▶ Activity
Once you reach the line with "You are a GUI", copy it and every line after it exactly, up to the end of the data. Omit the pictures.
--- Listed entries ---
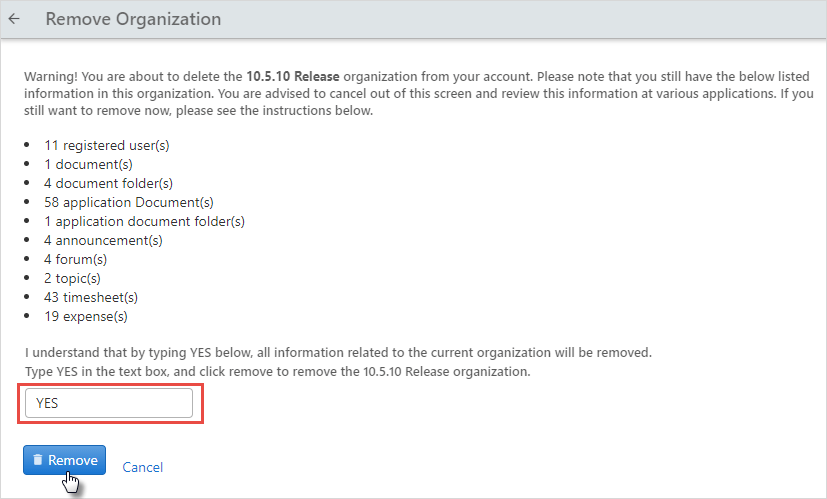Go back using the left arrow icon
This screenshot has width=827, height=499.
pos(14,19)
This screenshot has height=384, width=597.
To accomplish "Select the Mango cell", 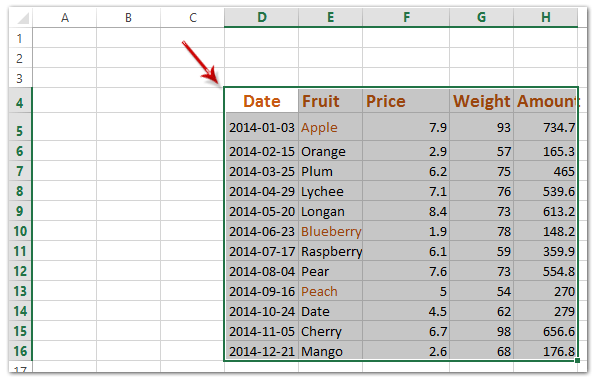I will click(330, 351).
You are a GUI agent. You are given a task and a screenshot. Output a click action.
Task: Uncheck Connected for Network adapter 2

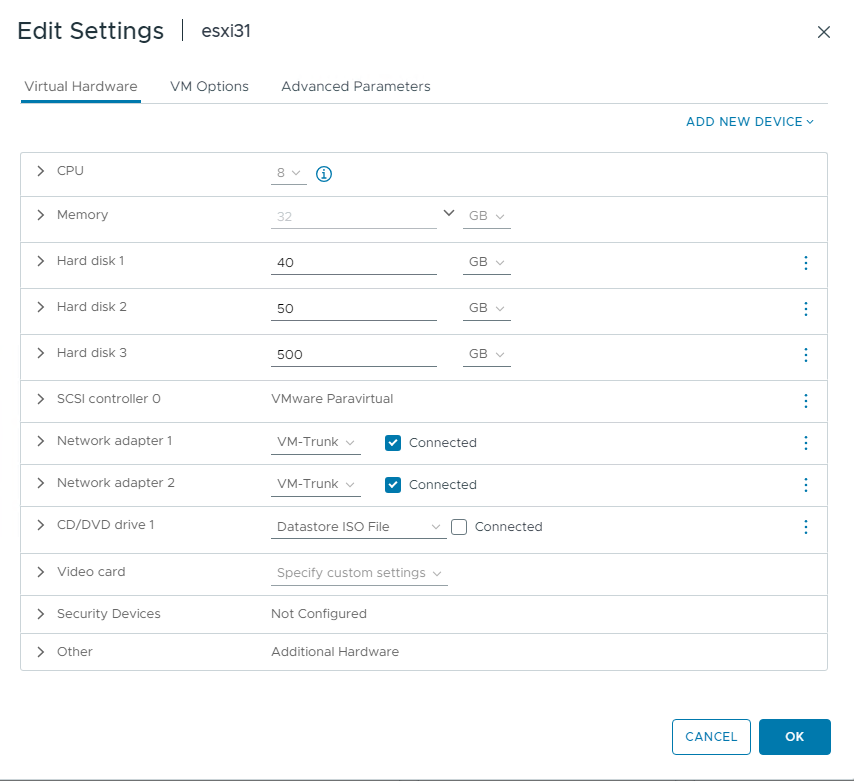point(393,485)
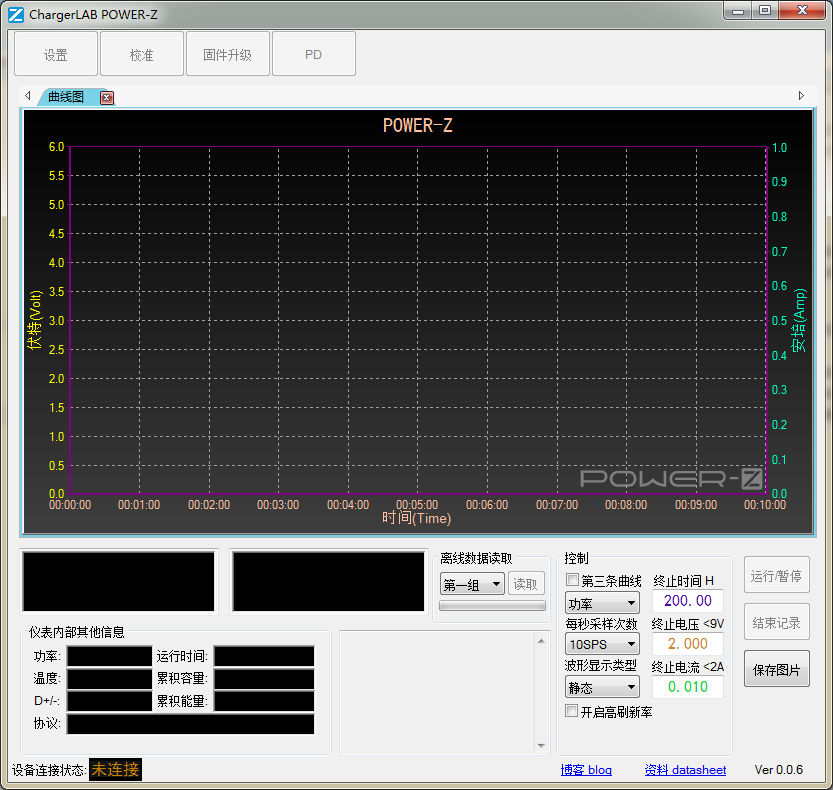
---
▶ Task output
You are a GUI agent. You are given a task and a screenshot. Output a click action.
Task: Uncheck Connected for Network adapter 2

point(393,485)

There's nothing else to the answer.